How had they even driven here? Wasn’t that dangerous? I suppose they hadn’t any choice.

I watched Raine halt each one of them and implicitly threaten them with a gun. I watched July frisk them. None of them resisted; I doubted any of them could.

We knew this was necessary. The others had made it clear and I had not disagreed; in the cosy, easy comfort of Number 12 Barnslow Drive, it had made sense that any one of these ex-cultists could still be a so-called ‘Eye Loyalist’. One of them might decide they had a better chance of fulfilling the Eye’s demands by surprising me at the last moment — shooting me, or rushing at me with some kind of magic circle beneath their clothes, or some other plot that we couldn’t predict.

But here, watching them, that notion was revealed as utter nonsense. These people were defeated. They were already dead.

“As flies to wanton boys are we to the gods,” I murmured softly inside my mask. I could barely swallow. “They kill us for their sport.”

Evelyn tore her eyes from the slowly gathering line of cultists. She glanced at me sidelong. “Heather?”

“King Lear,” I said, then shook my head. “I hate this. I didn’t think it would be … so … ”

Evelyn tutted sharply. “Heather, all these people were members of Alexander’s cult.”

“And?” I sniffed. “So was Kim. She was a victim, too. Not all of them were willing … or, I … I don’t … no, nobody deserves this. Nobody deserves the Eye. We didn’t even leave Edward to the Eye.”

“They went to war with us, Heather.”

I tried to laugh, but it felt hollow. “The last remnants of a defeated army? From a war that started before I even arrived in Sharrowford? Is that what we’re doing here?”

“Harden your heart,” Evelyn hissed. “You may not be able to save … to … oh … ”

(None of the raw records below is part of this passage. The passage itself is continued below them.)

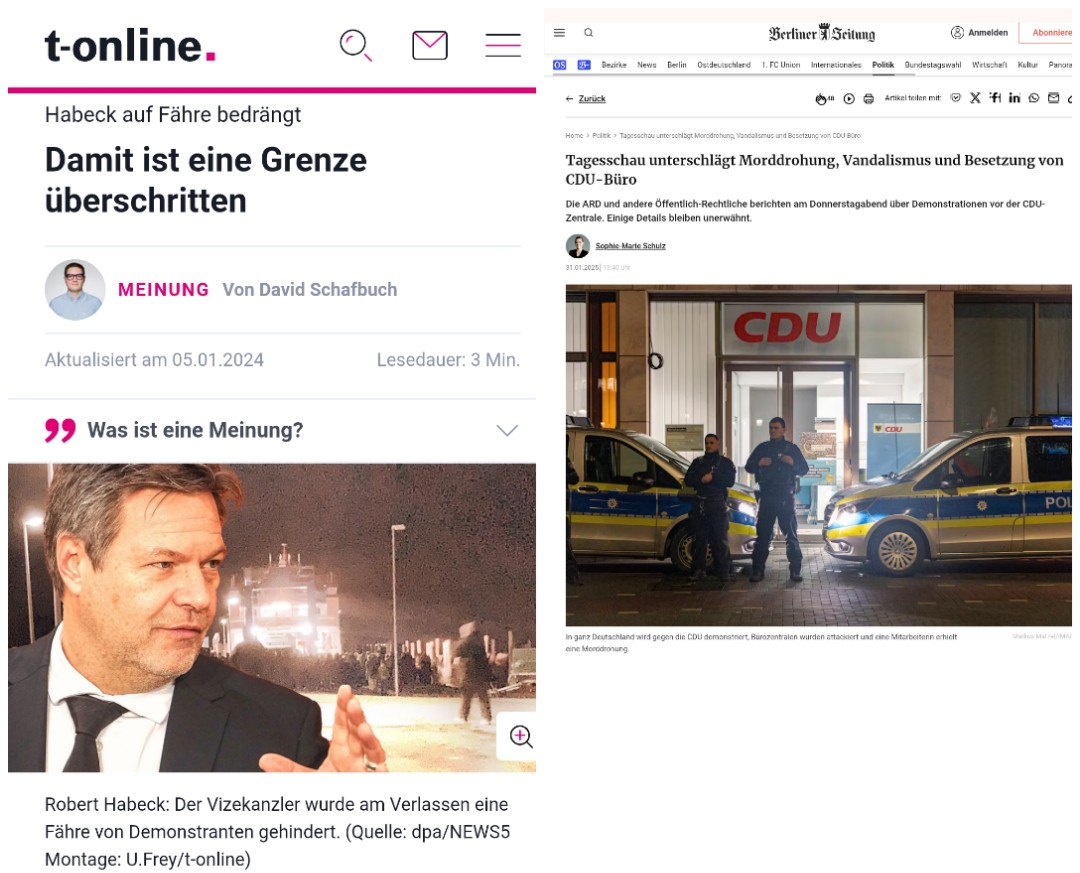The height and width of the screenshot is (873, 1080).
Task: Open the Bundestagswahl navigation tab
Action: [x=933, y=65]
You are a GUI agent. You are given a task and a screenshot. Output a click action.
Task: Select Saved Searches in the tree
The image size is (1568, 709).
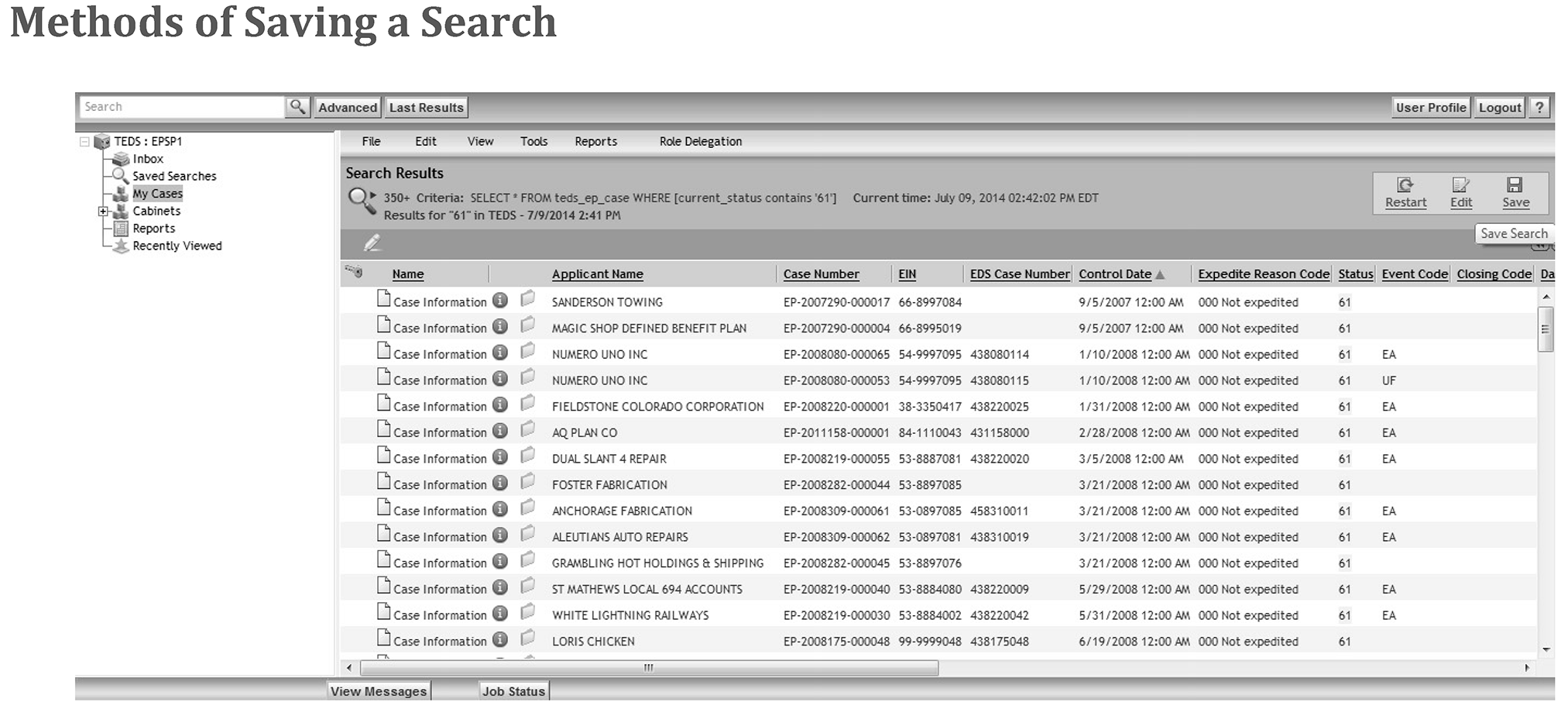pos(174,177)
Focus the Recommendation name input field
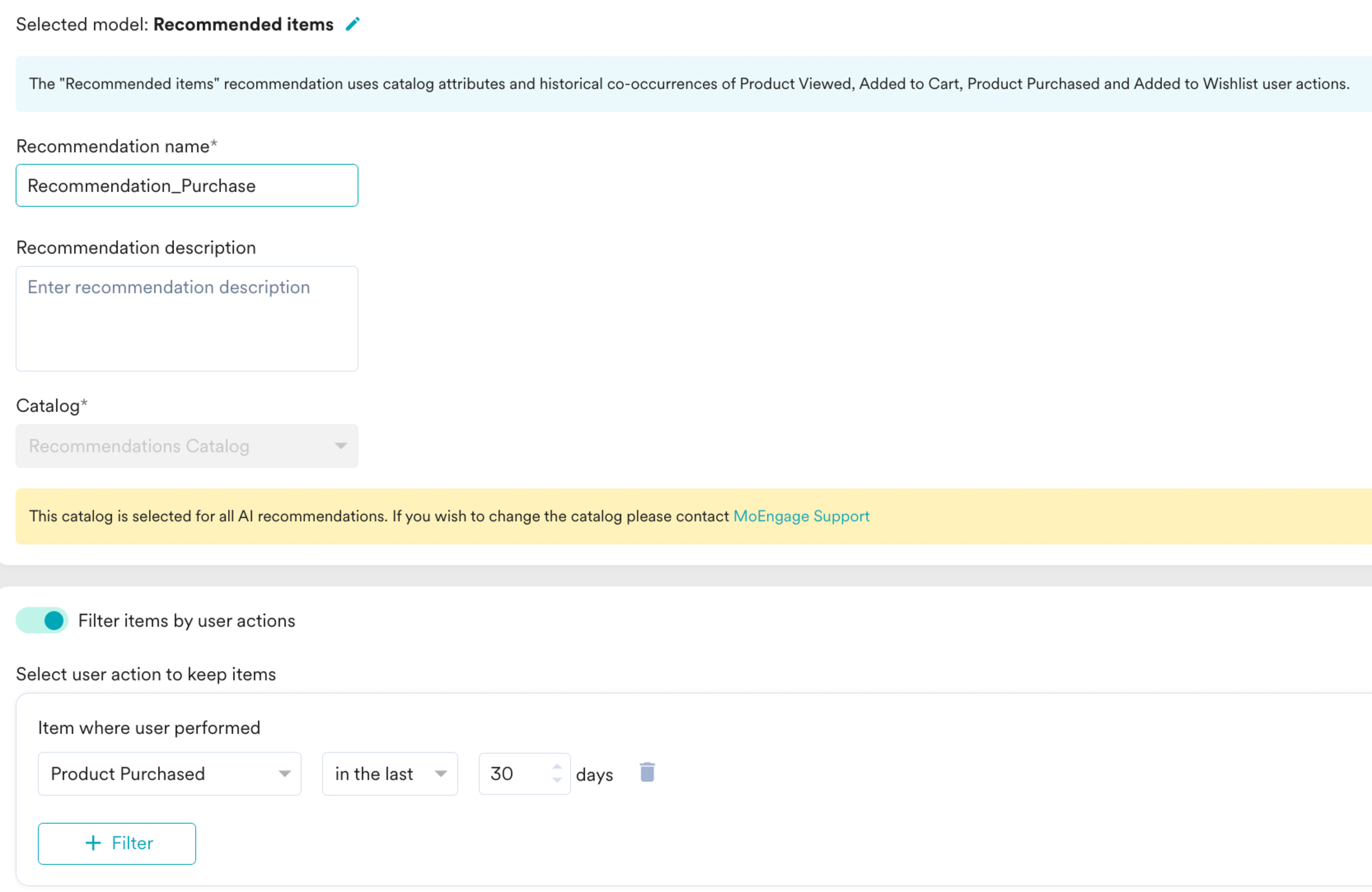The width and height of the screenshot is (1372, 892). [x=187, y=186]
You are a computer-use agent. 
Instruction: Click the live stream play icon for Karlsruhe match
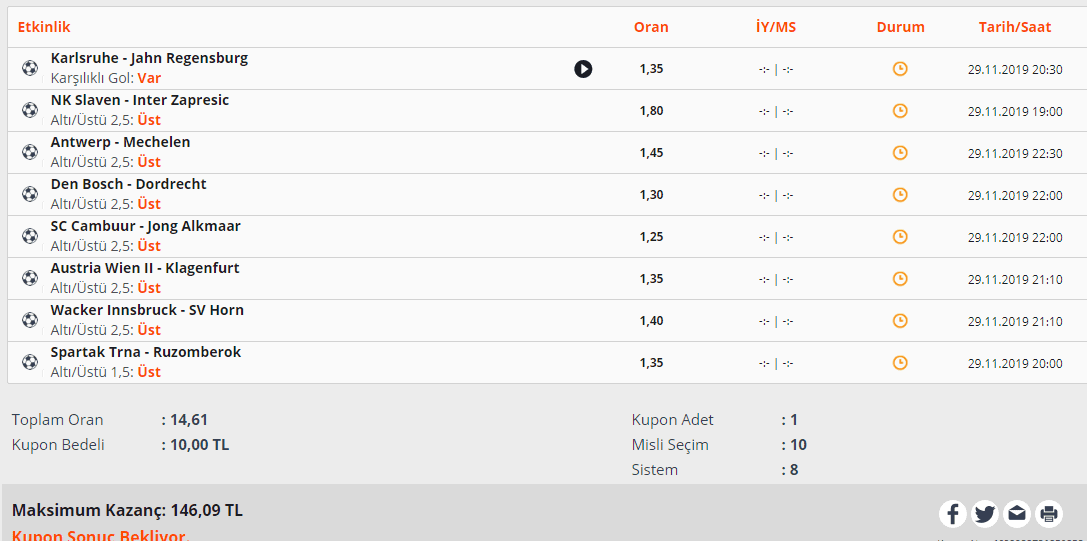point(583,69)
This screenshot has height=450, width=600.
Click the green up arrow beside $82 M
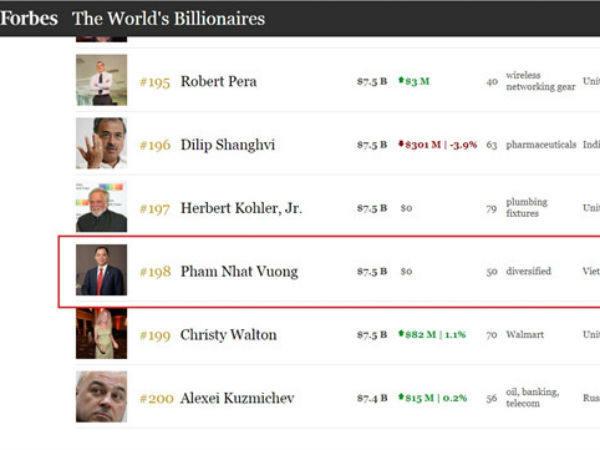point(401,334)
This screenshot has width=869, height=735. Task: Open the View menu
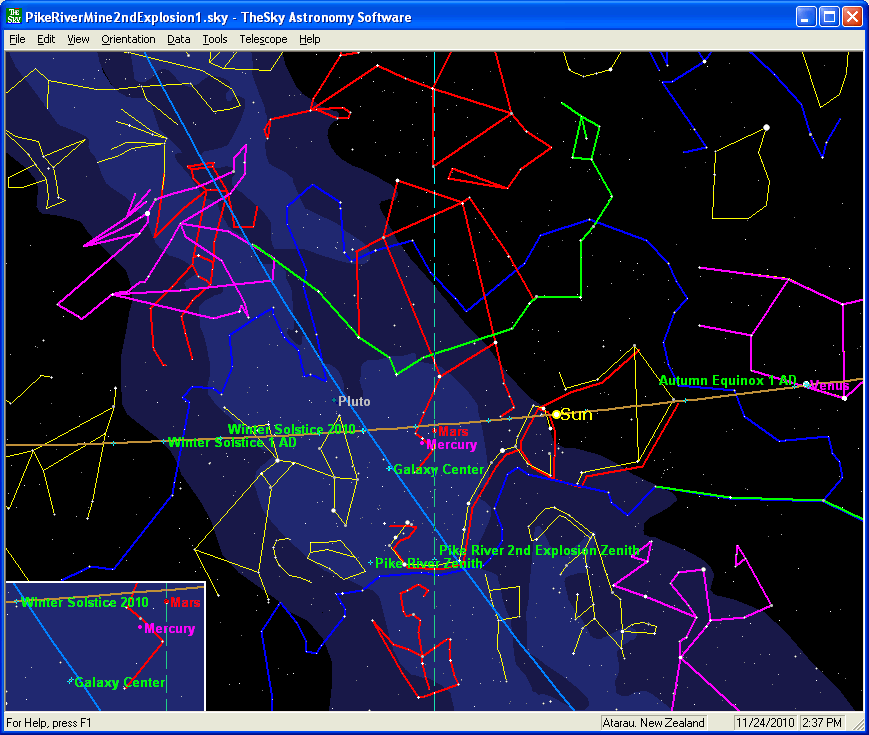coord(78,39)
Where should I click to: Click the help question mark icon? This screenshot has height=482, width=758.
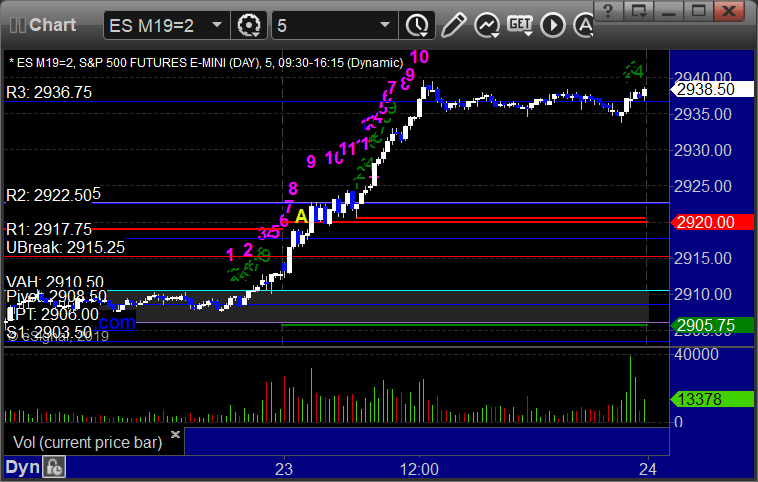pyautogui.click(x=610, y=10)
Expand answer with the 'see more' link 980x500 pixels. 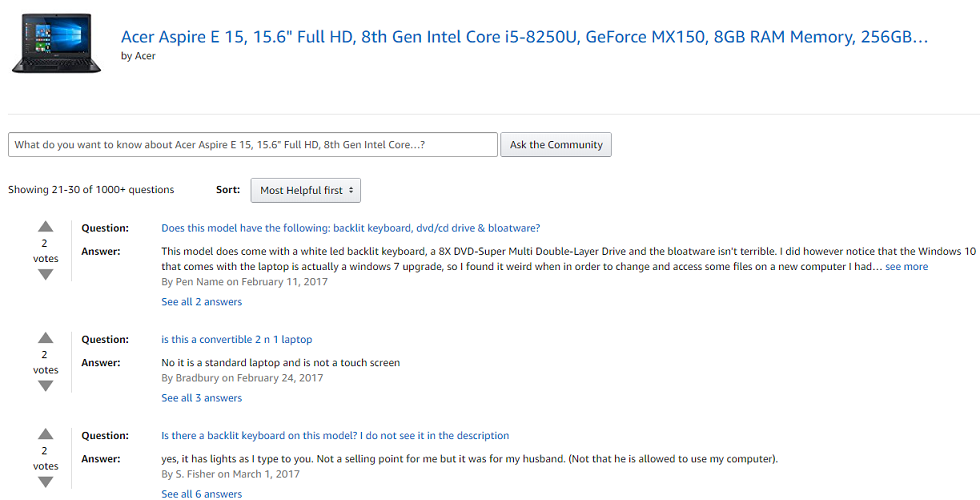coord(906,267)
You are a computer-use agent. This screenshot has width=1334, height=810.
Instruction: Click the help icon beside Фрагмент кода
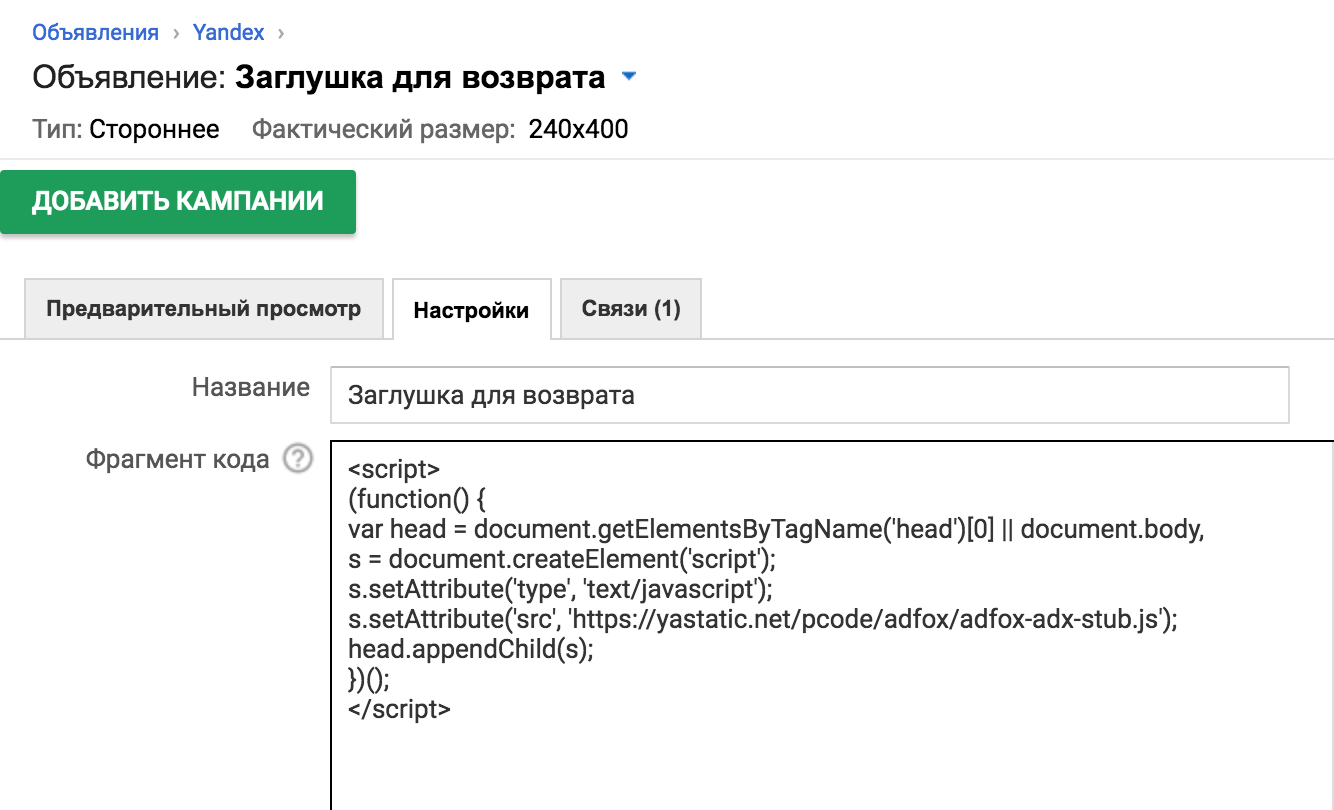point(298,459)
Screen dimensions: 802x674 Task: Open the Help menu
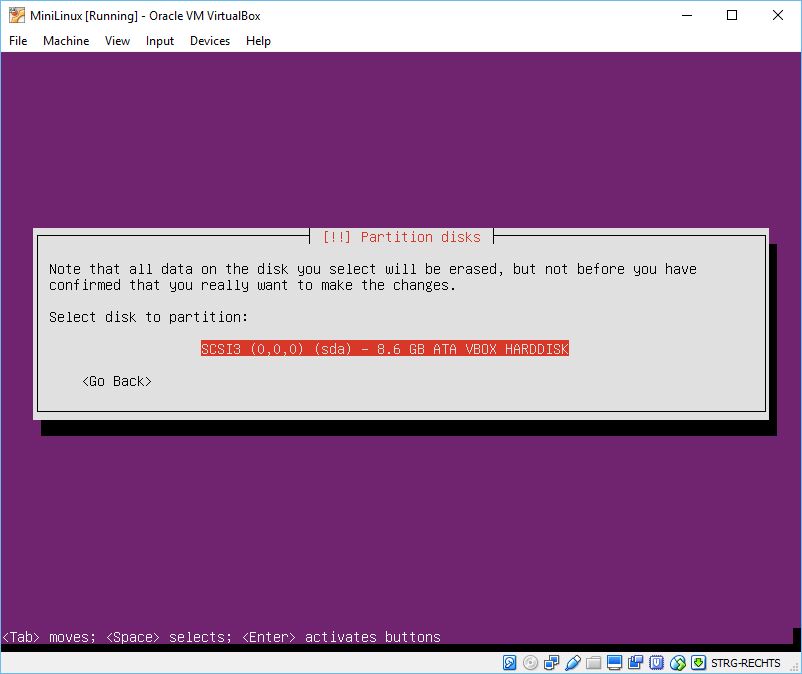[x=258, y=41]
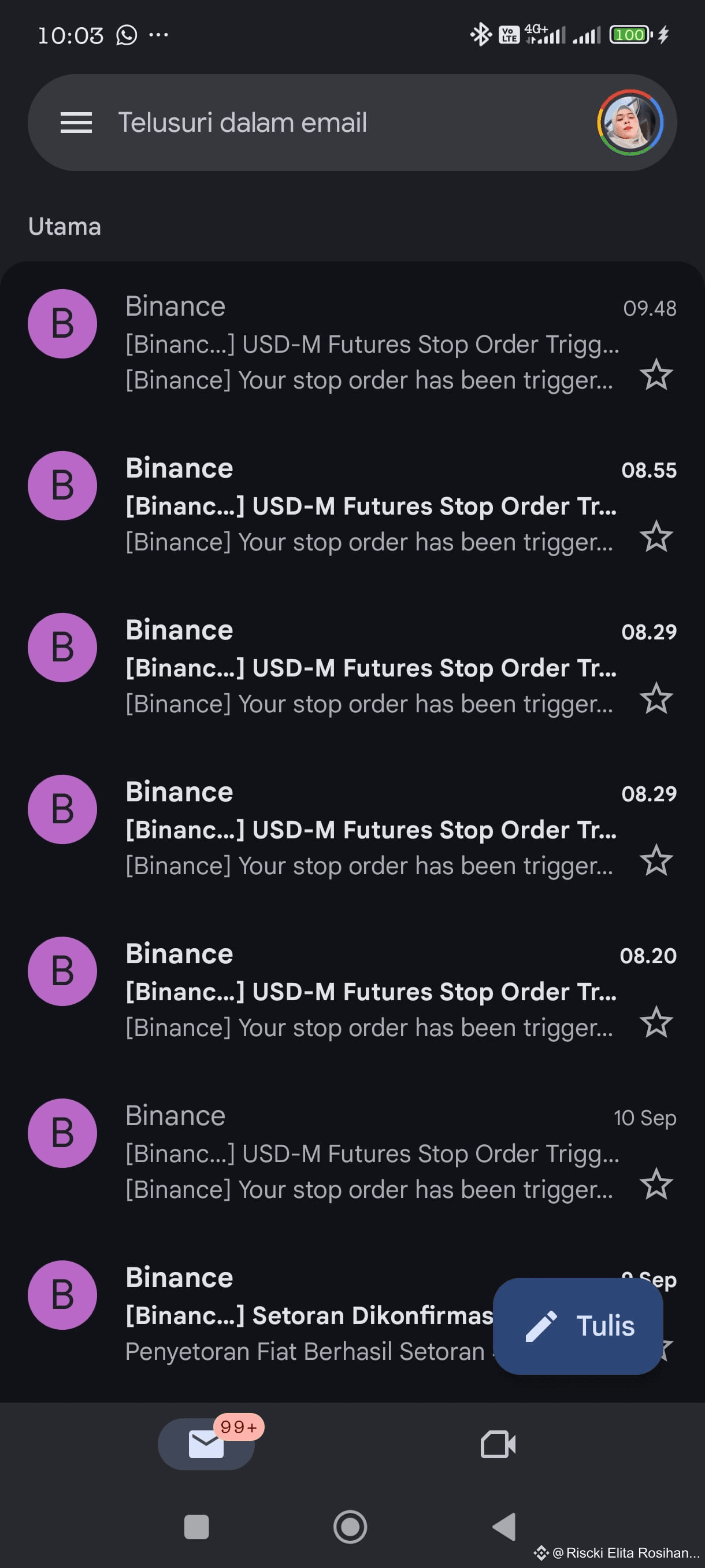Select the Binance avatar on 09.48 email
The width and height of the screenshot is (705, 1568).
[62, 324]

But even she trailed off as the ninth cultist shuffled around the bend in the driveway, to be frisked and examined by Raine and July.

It was a little girl.

“Oh, no.” I put a hand to my mouth — or where my mouth should be, the front of the mask. “No.”

Evelyn swallowed, dry and hard. “Shit,” she hissed. Some of the others stirred behind us. I heard Benjamin swear beneath his breath and Sarika choke back something suspiciously akin to a sob.

“Christine Durmore,” Jan read off her list. “I, uh, don’t expect any trouble from this one.” She added quickly: “Her father survived, too. Don’t worry, she’s not an orphan. He’ll be number ten, he’s probably just behind her.”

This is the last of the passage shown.